A recent report by Families USA, an advocacy group, said that the average family pays $1,000 a year more for health insurance premiums to subsidize the cost of health care for the uninsured.  The average individual pays $370 more per year.  This cost-shifting becomes necessary whenever someone who doesn’t have medical insurance receives care at a hospital emergency room, clinic or physician’s office and then doesn’t pay for the care.  Families USA calls the cost-shifting a “hidden tax,” and a justification for the Obama administration’s plan to extend insurance coverage to all of the 50 million Americans who are now uninsured.

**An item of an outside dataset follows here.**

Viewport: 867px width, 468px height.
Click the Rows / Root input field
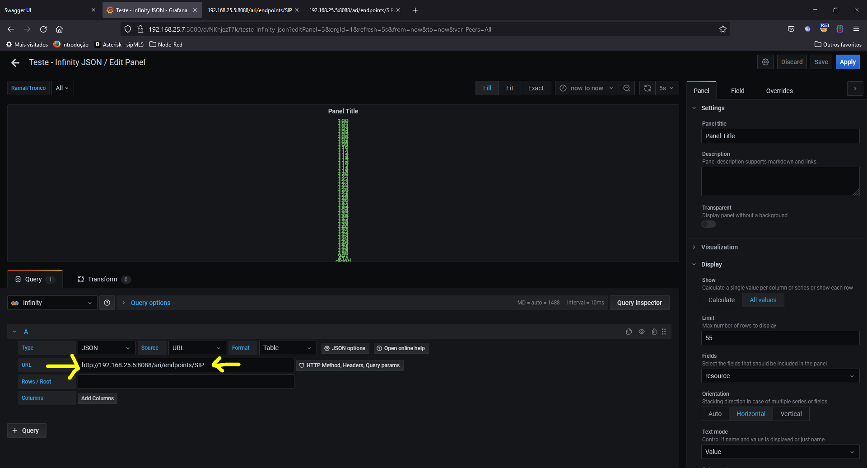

Families USA used federal data compiled by actuarial consulting firm Milliman Inc.  Ronald A. Williams, the chairman and chief executive of Aetna Inc., appeared at a news conference with Families USA officials to support the findings.  When hospitals and other healthcare providers have unreimbursed expenses, they generally increase what they charge private insurance companies like Aetna in order to make up for it.  The insurance companies then pass on these increased costs as higher premiums.

According to the report, in 2008 hospitals, doctors and other providers incurred $116 billion in costs for providing healthcare to the uninsured.  Of that total cost, $73 billion was paid by the uninsured out of their own pockets or through government programs and charities.  The remaining $43 billion, or a substantial part of it, was passed on by private insurance companies as premiums to their insureds.